The role of macrophages and osteoclasts in the progression of leukemia
Published in Hematology, 2021
Kun Li, Runming Jin, Xiaoyan Wu
Over the years, leukemia is considered to be a series of genetic attacks on hematopoietic stem/progenitor cells (HSPCs), which convert them into preleukemic and eventually into leukemic cells. Recent findings suggest that genetic changes in niche cells, particularly in osteogenic cells, may also result in leukemia in a mouse model[17,48]. The osteogenic niche is mainly composed of OBs, osteocytes and OCs, and plays a key role in the maintenance and expansion of HSPCs as well as in their transformation into leukemia cells. Bone is one of most common sites for metastasis, often leading to mortality. Matrix metalloproteinases (MMPs) expressed at the interface between tumor and stromal cells play an important role in osteolysis and dissemination into bone tissue. MMP-7 expressed by osteoclasts at the tumor-bone interface triggers osteolysis and subsequent bone metastasis in a rodent model of prostate cancer[49]. An increasing number of studies have proven that bone is also an immune organ with important immune regulation functions. Bone not only provides the structural framework of the body but also acts as a reservoir for hematopoietic cells and immune cells[31,48]. Hematopoietic cells, immune cells, osteoblasts, osteoclasts and other cells share the BMME. In recent years, a better understanding has been reached on the interaction mechanism between bone and the immune system, and a new cross-disciplinary osteoimmunology has been developed. Bone immunological studies have shown that T cells play an important role in the mediation of osteoclasts.
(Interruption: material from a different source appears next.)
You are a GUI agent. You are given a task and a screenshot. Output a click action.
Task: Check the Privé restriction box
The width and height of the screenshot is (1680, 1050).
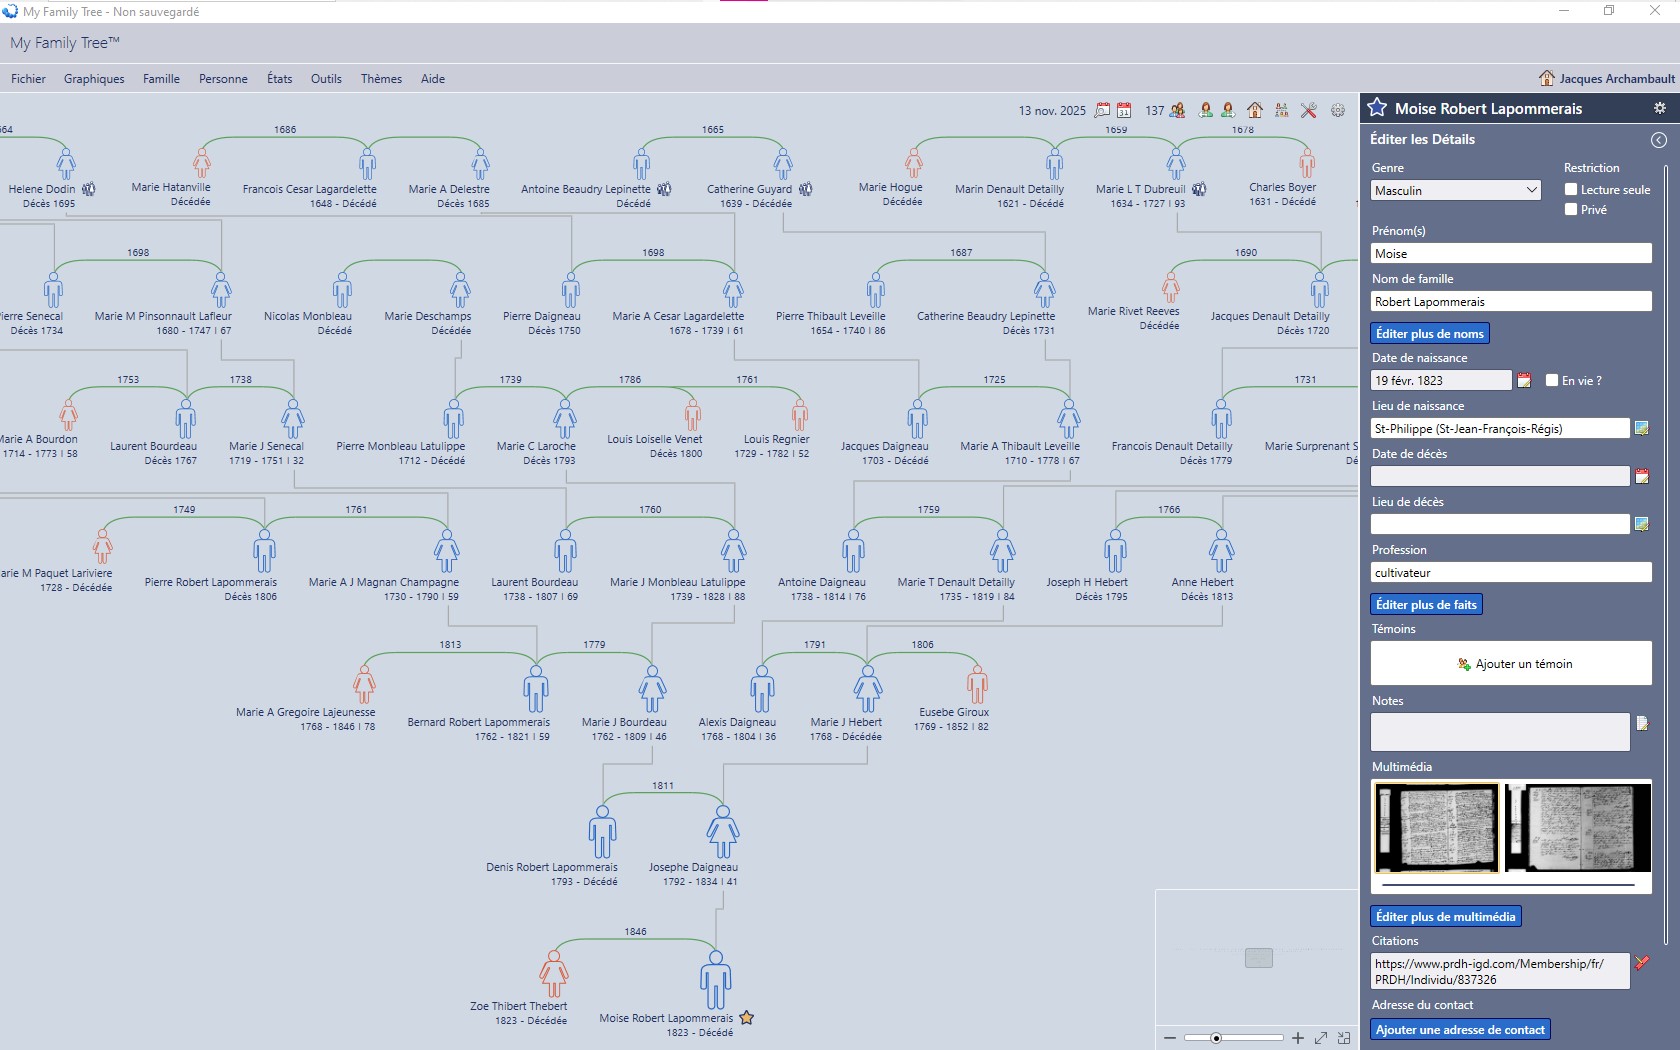[x=1571, y=209]
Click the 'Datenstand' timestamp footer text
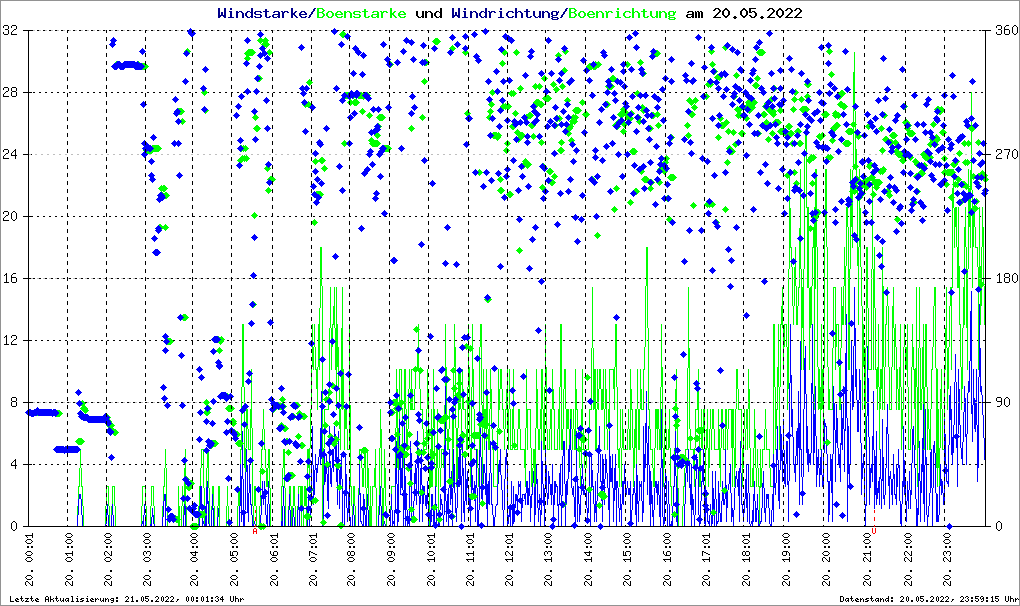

On the one hand, activated T lymphocytes are an important source of RANKL and IL-1β, which are important activating factors for osteoclasts, thereby activating osteoclasts, which has also been observed in rheumatoid arthritis; on the other hand, activated T lymphocytes can also secrete IFN-γ, IL-4, IL-10 and other cytokines to inhibit osteoclasts[31]. Therefore, normally functioning T cells play an important role in regulating the balance of bone metabolism.